Task objective: Exactly copy the final stretch of the listing below: the line with "Task: Open the preset file menu icon" and every line after it.

Supplied material:
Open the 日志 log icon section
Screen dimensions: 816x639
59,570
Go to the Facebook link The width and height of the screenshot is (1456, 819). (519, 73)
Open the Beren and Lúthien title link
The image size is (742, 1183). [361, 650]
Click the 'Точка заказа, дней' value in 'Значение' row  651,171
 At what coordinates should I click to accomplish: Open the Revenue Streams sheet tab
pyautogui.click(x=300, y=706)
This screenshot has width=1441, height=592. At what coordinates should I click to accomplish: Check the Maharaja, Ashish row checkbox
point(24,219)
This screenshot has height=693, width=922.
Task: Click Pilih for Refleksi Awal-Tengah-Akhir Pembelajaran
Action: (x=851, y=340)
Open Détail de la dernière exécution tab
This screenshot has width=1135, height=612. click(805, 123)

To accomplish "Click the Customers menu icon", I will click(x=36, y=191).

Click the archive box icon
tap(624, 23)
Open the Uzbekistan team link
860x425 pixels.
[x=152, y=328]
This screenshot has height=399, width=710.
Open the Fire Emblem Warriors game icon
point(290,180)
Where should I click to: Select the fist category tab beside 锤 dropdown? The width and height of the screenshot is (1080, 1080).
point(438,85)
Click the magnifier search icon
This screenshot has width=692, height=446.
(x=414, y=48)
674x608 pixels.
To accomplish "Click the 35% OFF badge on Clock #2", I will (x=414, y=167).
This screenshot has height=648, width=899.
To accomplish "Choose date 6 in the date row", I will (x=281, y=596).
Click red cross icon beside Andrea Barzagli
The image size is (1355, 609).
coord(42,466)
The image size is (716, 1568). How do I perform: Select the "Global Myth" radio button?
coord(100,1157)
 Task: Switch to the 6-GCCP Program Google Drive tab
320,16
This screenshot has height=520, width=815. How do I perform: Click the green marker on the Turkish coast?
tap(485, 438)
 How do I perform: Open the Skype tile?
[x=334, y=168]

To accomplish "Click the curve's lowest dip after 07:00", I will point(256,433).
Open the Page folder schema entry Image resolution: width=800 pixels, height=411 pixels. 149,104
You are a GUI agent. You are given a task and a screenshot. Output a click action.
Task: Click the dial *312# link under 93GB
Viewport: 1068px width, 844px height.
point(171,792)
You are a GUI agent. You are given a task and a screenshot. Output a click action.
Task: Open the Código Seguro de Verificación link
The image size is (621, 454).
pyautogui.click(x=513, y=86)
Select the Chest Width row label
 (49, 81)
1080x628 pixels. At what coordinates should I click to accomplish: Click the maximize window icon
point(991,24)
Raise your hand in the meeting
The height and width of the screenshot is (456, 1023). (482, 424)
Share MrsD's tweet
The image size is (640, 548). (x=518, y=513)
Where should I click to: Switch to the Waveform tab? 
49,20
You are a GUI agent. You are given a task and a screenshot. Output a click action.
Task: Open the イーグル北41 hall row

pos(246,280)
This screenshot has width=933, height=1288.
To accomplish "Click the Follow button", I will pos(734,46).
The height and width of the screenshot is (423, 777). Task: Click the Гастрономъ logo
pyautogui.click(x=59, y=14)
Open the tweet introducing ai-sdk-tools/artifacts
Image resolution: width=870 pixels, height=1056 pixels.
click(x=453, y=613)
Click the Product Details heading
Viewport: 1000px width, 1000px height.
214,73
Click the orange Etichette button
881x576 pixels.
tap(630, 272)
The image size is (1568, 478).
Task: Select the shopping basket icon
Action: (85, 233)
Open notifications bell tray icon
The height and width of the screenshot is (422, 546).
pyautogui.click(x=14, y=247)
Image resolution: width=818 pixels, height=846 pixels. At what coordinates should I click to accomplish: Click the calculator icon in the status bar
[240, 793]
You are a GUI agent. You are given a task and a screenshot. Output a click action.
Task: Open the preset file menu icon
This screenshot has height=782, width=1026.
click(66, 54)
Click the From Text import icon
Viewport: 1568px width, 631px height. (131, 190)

Answer to the problem:
Task: Open the preset file menu icon
This screenshot has height=782, width=1026.
click(66, 54)
Click the From Text import icon
Viewport: 1568px width, 631px height. (131, 190)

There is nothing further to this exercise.